[Stored records]
*** Begin section ***
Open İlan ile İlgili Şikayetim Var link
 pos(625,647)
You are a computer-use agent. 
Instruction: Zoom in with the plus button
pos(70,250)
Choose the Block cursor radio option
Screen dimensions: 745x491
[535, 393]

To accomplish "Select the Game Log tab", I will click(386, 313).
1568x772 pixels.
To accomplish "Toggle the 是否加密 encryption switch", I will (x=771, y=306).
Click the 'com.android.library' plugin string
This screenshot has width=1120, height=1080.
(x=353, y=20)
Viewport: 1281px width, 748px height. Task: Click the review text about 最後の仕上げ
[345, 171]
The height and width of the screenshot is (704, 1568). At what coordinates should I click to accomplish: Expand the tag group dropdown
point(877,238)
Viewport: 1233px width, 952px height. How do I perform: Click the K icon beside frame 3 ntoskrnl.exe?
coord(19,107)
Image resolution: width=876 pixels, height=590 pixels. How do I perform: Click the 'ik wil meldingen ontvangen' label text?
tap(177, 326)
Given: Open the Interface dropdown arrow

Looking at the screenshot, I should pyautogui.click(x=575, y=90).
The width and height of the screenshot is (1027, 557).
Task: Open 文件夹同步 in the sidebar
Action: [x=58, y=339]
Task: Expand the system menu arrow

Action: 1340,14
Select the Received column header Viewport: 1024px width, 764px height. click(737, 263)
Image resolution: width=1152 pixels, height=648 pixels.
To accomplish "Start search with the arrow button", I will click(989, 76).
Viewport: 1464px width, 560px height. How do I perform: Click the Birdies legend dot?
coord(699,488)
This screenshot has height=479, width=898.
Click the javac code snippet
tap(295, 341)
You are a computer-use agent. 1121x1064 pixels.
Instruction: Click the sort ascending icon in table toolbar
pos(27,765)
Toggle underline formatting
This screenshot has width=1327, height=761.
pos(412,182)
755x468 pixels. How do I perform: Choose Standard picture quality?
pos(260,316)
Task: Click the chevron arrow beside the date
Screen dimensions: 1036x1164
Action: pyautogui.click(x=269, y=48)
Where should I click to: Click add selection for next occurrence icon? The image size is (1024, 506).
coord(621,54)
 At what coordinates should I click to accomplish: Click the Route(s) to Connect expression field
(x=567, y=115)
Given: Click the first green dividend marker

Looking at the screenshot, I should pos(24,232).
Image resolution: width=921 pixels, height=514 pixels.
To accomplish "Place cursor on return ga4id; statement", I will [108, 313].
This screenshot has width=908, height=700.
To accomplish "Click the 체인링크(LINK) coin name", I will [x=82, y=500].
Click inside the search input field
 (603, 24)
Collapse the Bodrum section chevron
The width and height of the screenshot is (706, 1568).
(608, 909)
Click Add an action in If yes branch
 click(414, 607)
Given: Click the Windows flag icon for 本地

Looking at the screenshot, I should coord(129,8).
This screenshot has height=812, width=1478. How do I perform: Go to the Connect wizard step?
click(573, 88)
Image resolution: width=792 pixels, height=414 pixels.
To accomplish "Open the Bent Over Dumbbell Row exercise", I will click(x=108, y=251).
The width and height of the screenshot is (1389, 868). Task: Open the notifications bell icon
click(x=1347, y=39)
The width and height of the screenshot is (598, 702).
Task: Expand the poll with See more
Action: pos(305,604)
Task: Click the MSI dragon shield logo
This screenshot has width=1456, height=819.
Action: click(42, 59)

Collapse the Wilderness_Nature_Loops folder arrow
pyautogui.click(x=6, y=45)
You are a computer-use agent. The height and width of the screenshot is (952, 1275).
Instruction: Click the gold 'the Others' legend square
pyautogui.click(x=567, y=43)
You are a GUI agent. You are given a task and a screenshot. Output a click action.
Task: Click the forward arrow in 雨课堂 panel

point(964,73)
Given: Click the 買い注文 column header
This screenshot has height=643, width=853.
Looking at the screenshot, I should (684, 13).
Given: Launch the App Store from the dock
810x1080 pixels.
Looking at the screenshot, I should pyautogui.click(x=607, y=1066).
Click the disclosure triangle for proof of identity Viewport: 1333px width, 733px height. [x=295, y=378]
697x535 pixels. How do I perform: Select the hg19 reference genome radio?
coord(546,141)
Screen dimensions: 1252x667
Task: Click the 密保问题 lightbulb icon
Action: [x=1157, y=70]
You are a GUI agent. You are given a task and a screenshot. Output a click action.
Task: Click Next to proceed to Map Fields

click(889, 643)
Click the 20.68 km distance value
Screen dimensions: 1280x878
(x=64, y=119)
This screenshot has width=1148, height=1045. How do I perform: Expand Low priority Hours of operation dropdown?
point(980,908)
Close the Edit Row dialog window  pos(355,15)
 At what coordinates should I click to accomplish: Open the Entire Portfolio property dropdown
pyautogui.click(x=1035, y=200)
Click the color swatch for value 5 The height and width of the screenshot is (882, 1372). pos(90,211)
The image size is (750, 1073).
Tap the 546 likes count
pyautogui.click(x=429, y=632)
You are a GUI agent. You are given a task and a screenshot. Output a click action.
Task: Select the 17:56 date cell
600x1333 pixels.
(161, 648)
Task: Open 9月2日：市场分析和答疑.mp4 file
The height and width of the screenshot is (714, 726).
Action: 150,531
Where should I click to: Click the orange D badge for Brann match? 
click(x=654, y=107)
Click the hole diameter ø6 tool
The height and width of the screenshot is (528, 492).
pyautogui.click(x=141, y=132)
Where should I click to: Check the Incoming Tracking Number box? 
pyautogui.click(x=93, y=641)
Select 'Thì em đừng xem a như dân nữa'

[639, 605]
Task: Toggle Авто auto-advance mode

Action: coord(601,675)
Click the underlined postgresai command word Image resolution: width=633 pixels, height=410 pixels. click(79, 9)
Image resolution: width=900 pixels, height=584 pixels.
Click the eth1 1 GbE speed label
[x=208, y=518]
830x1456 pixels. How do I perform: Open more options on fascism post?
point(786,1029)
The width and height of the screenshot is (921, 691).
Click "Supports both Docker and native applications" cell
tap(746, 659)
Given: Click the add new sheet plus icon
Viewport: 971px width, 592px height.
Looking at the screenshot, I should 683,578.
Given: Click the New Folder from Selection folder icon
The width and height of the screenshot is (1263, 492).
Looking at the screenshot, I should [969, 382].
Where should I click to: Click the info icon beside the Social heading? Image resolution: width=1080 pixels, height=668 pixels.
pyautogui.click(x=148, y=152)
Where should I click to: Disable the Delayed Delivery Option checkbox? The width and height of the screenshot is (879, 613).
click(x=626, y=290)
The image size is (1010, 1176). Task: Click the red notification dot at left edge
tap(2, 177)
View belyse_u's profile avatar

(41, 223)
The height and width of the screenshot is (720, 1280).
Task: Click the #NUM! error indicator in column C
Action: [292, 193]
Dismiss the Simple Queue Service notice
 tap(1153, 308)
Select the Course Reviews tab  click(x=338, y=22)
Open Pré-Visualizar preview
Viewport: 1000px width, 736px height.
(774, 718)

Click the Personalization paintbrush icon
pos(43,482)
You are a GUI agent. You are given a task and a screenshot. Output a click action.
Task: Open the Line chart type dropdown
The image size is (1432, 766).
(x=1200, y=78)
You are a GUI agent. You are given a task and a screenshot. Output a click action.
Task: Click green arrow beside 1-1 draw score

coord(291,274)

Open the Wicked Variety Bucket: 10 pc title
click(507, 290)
*** End section ***
Transcribe the data above so that every line matches exactly.

Open İlan ile İlgili Şikayetim Var link
 pos(625,647)
You are a computer-use agent. 
Instruction: Zoom in with the plus button
pos(70,250)
Choose the Block cursor radio option
Screen dimensions: 745x491
[535, 393]

To accomplish "Select the Game Log tab", I will click(386, 313).
1568x772 pixels.
To accomplish "Toggle the 是否加密 encryption switch", I will (x=771, y=306).
Click the 'com.android.library' plugin string
This screenshot has width=1120, height=1080.
(x=353, y=20)
Viewport: 1281px width, 748px height. Task: Click the review text about 最後の仕上げ
[345, 171]
The height and width of the screenshot is (704, 1568). At what coordinates should I click to accomplish: Expand the tag group dropdown
point(877,238)
Viewport: 1233px width, 952px height. How do I perform: Click the K icon beside frame 3 ntoskrnl.exe?
coord(19,107)
Image resolution: width=876 pixels, height=590 pixels. How do I perform: Click the 'ik wil meldingen ontvangen' label text?
tap(177, 326)
Given: Open the Interface dropdown arrow

Looking at the screenshot, I should pyautogui.click(x=575, y=90).
The width and height of the screenshot is (1027, 557).
Task: Open 文件夹同步 in the sidebar
Action: [x=58, y=339]
Task: Expand the system menu arrow

Action: 1340,14
Select the Received column header Viewport: 1024px width, 764px height. click(737, 263)
Image resolution: width=1152 pixels, height=648 pixels.
To accomplish "Start search with the arrow button", I will click(989, 76).
Viewport: 1464px width, 560px height. How do I perform: Click the Birdies legend dot?
coord(699,488)
This screenshot has height=479, width=898.
Click the javac code snippet
tap(295, 341)
You are a computer-use agent. 1121x1064 pixels.
Instruction: Click the sort ascending icon in table toolbar
pos(27,765)
Toggle underline formatting
This screenshot has width=1327, height=761.
pos(412,182)
755x468 pixels. How do I perform: Choose Standard picture quality?
pos(260,316)
Task: Click the chevron arrow beside the date
Screen dimensions: 1036x1164
Action: pyautogui.click(x=269, y=48)
Where should I click to: Click add selection for next occurrence icon? The image size is (1024, 506).
coord(621,54)
 At what coordinates should I click to accomplish: Click the Route(s) to Connect expression field
(x=567, y=115)
Given: Click the first green dividend marker

Looking at the screenshot, I should pos(24,232).
Image resolution: width=921 pixels, height=514 pixels.
To accomplish "Place cursor on return ga4id; statement", I will [108, 313].
This screenshot has width=908, height=700.
To accomplish "Click the 체인링크(LINK) coin name", I will [x=82, y=500].
Click inside the search input field
 (603, 24)
Collapse the Bodrum section chevron
The width and height of the screenshot is (706, 1568).
(608, 909)
Click Add an action in If yes branch
 click(414, 607)
Given: Click the Windows flag icon for 本地

Looking at the screenshot, I should coord(129,8).
This screenshot has height=812, width=1478. How do I perform: Go to the Connect wizard step?
click(573, 88)
Image resolution: width=792 pixels, height=414 pixels.
To accomplish "Open the Bent Over Dumbbell Row exercise", I will click(x=108, y=251).
The width and height of the screenshot is (1389, 868). Task: Open the notifications bell icon
click(x=1347, y=39)
The width and height of the screenshot is (598, 702).
Task: Expand the poll with See more
Action: pos(305,604)
Task: Click the MSI dragon shield logo
This screenshot has width=1456, height=819.
Action: click(42, 59)

Collapse the Wilderness_Nature_Loops folder arrow
pyautogui.click(x=6, y=45)
You are a computer-use agent. The height and width of the screenshot is (952, 1275).
Instruction: Click the gold 'the Others' legend square
pyautogui.click(x=567, y=43)
You are a GUI agent. You are given a task and a screenshot. Output a click action.
Task: Click the forward arrow in 雨课堂 panel

point(964,73)
Given: Click the 買い注文 column header
This screenshot has height=643, width=853.
Looking at the screenshot, I should (684, 13).
Given: Launch the App Store from the dock
810x1080 pixels.
Looking at the screenshot, I should pyautogui.click(x=607, y=1066).
Click the disclosure triangle for proof of identity Viewport: 1333px width, 733px height. [x=295, y=378]
697x535 pixels. How do I perform: Select the hg19 reference genome radio?
coord(546,141)
Screen dimensions: 1252x667
Task: Click the 密保问题 lightbulb icon
Action: [x=1157, y=70]
You are a GUI agent. You are given a task and a screenshot. Output a click action.
Task: Click Next to proceed to Map Fields

click(889, 643)
Click the 20.68 km distance value
Screen dimensions: 1280x878
(x=64, y=119)
This screenshot has width=1148, height=1045. How do I perform: Expand Low priority Hours of operation dropdown?
point(980,908)
Close the Edit Row dialog window  pos(355,15)
 At what coordinates should I click to accomplish: Open the Entire Portfolio property dropdown
pyautogui.click(x=1035, y=200)
Click the color swatch for value 5 The height and width of the screenshot is (882, 1372). pos(90,211)
The image size is (750, 1073).
Tap the 546 likes count
pyautogui.click(x=429, y=632)
You are a GUI agent. You are given a task and a screenshot. Output a click action.
Task: Select the 17:56 date cell
600x1333 pixels.
(161, 648)
Task: Open 9月2日：市场分析和答疑.mp4 file
The height and width of the screenshot is (714, 726).
Action: 150,531
Where should I click to: Click the orange D badge for Brann match? 
click(x=654, y=107)
Click the hole diameter ø6 tool
The height and width of the screenshot is (528, 492).
pyautogui.click(x=141, y=132)
Where should I click to: Check the Incoming Tracking Number box? 
pyautogui.click(x=93, y=641)
Select 'Thì em đừng xem a như dân nữa'

[639, 605]
Task: Toggle Авто auto-advance mode

Action: coord(601,675)
Click the underlined postgresai command word Image resolution: width=633 pixels, height=410 pixels. click(79, 9)
Image resolution: width=900 pixels, height=584 pixels.
Click the eth1 1 GbE speed label
[x=208, y=518]
830x1456 pixels. How do I perform: Open more options on fascism post?
point(786,1029)
The width and height of the screenshot is (921, 691).
Click "Supports both Docker and native applications" cell
tap(746, 659)
Given: Click the add new sheet plus icon
Viewport: 971px width, 592px height.
Looking at the screenshot, I should 683,578.
Given: Click the New Folder from Selection folder icon
The width and height of the screenshot is (1263, 492).
Looking at the screenshot, I should [969, 382].
Where should I click to: Click the info icon beside the Social heading? Image resolution: width=1080 pixels, height=668 pixels.
pyautogui.click(x=148, y=152)
Where should I click to: Disable the Delayed Delivery Option checkbox? The width and height of the screenshot is (879, 613).
click(x=626, y=290)
The image size is (1010, 1176). Task: Click the red notification dot at left edge
tap(2, 177)
View belyse_u's profile avatar

(41, 223)
The height and width of the screenshot is (720, 1280).
Task: Click the #NUM! error indicator in column C
Action: [292, 193]
Dismiss the Simple Queue Service notice
 tap(1153, 308)
Select the Course Reviews tab  click(x=338, y=22)
Open Pré-Visualizar preview
Viewport: 1000px width, 736px height.
(774, 718)

Click the Personalization paintbrush icon
pos(43,482)
You are a GUI agent. You are given a task and a screenshot. Output a click action.
Task: Open the Line chart type dropdown
The image size is (1432, 766).
(x=1200, y=78)
You are a GUI agent. You are given a task and a screenshot. Output a click action.
Task: Click green arrow beside 1-1 draw score

coord(291,274)

Open the Wicked Variety Bucket: 10 pc title
click(507, 290)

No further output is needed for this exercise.